(Stored data entries)
━━━━━━━━━━
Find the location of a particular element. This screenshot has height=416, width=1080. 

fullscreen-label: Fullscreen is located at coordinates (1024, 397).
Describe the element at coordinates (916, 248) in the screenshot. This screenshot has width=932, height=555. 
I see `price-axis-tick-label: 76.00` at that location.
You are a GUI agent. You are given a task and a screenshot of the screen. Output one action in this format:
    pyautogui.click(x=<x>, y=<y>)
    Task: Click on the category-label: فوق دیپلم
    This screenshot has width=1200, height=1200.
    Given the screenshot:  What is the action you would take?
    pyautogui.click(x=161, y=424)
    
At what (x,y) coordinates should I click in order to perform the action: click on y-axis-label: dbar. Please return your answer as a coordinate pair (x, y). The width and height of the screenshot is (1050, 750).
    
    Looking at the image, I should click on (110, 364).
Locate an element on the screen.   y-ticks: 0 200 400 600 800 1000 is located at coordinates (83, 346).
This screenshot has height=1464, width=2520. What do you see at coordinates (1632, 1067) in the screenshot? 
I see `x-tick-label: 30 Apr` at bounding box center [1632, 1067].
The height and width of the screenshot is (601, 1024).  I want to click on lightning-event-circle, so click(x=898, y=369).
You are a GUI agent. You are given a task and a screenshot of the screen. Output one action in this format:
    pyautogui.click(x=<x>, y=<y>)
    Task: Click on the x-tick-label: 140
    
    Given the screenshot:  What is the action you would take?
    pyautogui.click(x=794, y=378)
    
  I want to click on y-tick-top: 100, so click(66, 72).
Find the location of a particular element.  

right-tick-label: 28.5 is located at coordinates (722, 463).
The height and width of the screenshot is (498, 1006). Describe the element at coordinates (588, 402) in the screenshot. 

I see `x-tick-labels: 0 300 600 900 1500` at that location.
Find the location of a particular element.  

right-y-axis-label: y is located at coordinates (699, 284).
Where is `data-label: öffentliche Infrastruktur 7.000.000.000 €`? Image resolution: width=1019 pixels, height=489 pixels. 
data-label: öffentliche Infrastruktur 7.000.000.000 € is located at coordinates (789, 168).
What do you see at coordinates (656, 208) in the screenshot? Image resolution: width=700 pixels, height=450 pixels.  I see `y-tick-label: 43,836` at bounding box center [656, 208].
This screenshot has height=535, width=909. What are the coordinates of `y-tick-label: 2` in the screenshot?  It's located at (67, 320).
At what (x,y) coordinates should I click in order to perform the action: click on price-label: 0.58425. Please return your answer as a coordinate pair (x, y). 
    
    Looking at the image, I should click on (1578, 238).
━━━━━━━━━━
= ACTIVITY =
In the listing above, locate every line that contains the word "Describe" and copy each of those lines in full. Treat uppercase and lowercase letters as different.

= RESPONSE AREA =
Describe the element at coordinates (916, 248) in the screenshot. This screenshot has width=932, height=555. 
The height and width of the screenshot is (498, 1006). Describe the element at coordinates (588, 402) in the screenshot. 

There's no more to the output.